In this case, the bureaucrats duly jiggered the books, using such devices as employing economic statistics from India, not China, to calculate costs of production in China (India no longer even produces sebacic acid). In the end, the officials accepted Union Camp's assertion that the Chinese were peddling sebacic acid to Americans at about 243% below what it cost them to produce the stuff. That assertion could have easily been knocked down by any first-year economics student. But as the 14 accused Chinese companies didn't bother to hire their own lawyer to refute the charges, the punitive Commerce estimates stuck. (Four other Chinese exporters retained William Perry, a partner in the D.C. office of Baltimore's Ober, Kaler, Grimes & Shriver, who managed to get the tariffs for his clients reduced to a still all-but-prohibitive range of between 40% and 80%, which is why just a little Chinese sebacic acid still manages to trickle into the U.S.)

Then the International Trade Commission found that even though Union Camp had not been materially injured by the foreign competition, there was always the threat it could be. Under U.S. law, that's all that was required to convict the Chinese of "unfair" trading. In July 1994, the U.S. Customs Service was ordered to collect the stiff tariffs against sebacic acid from China, although Mr. Perry has filed an appeal on behalf of his Chinese clients that is slowly winding its way through the New York-based Court of International Trade.
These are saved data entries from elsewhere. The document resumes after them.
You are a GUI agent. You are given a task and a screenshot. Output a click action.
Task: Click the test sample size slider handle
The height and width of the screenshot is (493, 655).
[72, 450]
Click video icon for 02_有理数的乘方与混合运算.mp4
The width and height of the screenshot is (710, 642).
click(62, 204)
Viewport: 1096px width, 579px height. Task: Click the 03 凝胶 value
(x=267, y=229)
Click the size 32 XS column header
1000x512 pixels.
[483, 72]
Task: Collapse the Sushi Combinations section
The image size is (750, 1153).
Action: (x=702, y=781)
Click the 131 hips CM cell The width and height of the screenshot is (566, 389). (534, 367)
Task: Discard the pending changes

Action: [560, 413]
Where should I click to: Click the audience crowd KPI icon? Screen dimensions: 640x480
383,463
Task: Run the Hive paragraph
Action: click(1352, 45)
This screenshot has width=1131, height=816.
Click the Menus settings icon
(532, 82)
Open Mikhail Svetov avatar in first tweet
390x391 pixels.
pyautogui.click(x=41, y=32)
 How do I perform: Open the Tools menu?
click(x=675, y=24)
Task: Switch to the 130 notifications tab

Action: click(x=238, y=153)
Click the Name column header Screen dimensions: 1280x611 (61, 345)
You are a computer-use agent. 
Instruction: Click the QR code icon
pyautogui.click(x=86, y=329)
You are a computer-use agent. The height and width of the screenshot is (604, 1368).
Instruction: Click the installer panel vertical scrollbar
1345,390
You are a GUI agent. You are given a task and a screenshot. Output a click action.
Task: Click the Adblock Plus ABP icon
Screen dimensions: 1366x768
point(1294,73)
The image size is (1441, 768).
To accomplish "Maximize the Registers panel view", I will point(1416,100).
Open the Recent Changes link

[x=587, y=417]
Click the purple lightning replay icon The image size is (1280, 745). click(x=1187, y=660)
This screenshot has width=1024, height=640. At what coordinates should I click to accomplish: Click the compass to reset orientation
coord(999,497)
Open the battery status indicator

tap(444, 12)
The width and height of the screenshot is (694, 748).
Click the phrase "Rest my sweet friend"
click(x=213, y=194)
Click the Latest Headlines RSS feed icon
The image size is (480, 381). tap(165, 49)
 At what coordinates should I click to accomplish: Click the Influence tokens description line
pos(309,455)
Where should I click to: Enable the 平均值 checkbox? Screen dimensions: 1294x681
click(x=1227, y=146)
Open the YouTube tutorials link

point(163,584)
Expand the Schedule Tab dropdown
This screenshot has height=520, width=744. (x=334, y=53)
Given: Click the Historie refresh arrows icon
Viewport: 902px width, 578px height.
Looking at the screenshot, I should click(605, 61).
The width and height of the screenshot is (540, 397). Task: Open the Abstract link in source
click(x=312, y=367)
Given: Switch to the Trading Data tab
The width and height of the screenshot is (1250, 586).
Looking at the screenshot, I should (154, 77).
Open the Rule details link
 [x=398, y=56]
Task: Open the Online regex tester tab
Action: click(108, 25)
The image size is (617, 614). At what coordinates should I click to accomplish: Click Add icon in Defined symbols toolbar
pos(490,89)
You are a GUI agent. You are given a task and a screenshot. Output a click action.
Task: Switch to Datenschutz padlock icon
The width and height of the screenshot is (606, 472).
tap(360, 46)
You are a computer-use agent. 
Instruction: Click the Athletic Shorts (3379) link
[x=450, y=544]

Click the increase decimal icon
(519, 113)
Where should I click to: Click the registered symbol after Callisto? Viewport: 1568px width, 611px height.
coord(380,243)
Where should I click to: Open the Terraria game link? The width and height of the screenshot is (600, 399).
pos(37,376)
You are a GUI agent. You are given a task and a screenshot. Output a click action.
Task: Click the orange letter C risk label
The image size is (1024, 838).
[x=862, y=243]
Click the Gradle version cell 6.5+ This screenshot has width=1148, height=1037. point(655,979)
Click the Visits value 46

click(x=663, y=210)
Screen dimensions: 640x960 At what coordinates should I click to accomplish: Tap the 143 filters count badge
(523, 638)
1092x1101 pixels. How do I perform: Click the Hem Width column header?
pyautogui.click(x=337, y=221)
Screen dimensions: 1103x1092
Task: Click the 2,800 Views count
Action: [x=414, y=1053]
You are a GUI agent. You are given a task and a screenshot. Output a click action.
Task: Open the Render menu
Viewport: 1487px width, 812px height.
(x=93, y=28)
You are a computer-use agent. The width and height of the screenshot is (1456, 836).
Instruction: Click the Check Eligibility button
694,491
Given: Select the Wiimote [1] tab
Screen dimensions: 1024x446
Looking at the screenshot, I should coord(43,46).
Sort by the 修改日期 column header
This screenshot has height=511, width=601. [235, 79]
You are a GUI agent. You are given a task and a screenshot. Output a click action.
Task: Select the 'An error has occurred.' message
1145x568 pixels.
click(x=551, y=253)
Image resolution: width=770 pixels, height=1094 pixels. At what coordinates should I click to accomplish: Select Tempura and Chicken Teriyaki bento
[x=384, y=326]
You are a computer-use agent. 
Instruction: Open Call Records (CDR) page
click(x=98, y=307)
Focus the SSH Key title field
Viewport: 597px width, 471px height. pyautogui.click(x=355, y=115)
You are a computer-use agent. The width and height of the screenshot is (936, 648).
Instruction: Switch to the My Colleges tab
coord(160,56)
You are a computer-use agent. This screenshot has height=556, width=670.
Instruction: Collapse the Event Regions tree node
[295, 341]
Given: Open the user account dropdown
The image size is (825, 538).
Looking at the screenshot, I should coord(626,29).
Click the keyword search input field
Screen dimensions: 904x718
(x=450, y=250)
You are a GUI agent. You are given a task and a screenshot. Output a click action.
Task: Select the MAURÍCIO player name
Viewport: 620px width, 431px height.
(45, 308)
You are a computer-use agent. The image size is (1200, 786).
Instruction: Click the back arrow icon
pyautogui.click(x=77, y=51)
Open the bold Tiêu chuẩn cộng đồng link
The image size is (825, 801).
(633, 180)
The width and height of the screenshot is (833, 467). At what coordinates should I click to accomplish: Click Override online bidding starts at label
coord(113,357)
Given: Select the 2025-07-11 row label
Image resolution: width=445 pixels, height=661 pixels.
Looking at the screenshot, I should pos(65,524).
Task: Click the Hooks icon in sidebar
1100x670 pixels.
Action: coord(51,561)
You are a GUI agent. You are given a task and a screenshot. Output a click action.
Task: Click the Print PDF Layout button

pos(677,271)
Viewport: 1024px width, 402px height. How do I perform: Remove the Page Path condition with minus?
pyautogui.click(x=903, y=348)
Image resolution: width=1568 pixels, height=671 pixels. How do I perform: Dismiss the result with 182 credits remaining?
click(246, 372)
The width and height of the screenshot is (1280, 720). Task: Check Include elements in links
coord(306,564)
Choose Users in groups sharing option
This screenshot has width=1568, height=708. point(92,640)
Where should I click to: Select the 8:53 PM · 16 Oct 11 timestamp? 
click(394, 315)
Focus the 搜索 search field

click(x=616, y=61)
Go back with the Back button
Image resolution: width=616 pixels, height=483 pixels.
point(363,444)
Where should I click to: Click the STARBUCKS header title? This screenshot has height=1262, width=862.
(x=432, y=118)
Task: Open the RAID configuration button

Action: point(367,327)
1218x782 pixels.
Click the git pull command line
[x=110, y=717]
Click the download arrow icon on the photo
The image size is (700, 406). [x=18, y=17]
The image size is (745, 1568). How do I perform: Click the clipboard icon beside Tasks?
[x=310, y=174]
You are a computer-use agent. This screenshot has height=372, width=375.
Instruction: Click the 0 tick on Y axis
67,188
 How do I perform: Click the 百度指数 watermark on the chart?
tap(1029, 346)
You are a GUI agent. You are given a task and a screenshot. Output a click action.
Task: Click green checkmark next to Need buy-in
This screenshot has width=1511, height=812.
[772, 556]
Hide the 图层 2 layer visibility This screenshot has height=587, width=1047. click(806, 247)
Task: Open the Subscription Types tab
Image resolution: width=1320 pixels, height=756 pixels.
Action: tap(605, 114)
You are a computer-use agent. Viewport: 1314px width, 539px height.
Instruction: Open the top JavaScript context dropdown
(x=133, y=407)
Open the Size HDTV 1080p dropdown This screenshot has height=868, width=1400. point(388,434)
As many as 100 Americans have been fired because of Commerce's handiwork. These people are now uncounted statistics who have disappeared into the netherlands of the American economy. "I had to let go the two guys in the back who were doing the repackaging," says John Hoegl, president of Ivanhoe Industries Inc. in Tullytown, Pa. An additional 50 or so jobs were lost at Shakespeare Monofilament in Columbia, S.C. And Morflex Inc. of Greensboro, N.C., which must have ready access to the high-quality Chinese sebacic acid, has closed its production line and moved it to Belgium, rounding out the 100. Not only are those who have lost their jobs silent victims, but publicity-shy officials from most of the affected companies -- who now have to deal with the Union Camp monopoly -- aren't willing to take a strong public stance.

As trade lawyer William Perry explains, "The issue to take to the Perot and protectionist people should be that when you talk about raw materials, like chemicals and metals, antidumping orders force the end user to close his production plant and move overseas, or he is out of business -- and American jobs are lost."

In other words, it would be far better for the future health of the economy if the field of 1996 presidential aspirants could first pass the sebacic-acid test.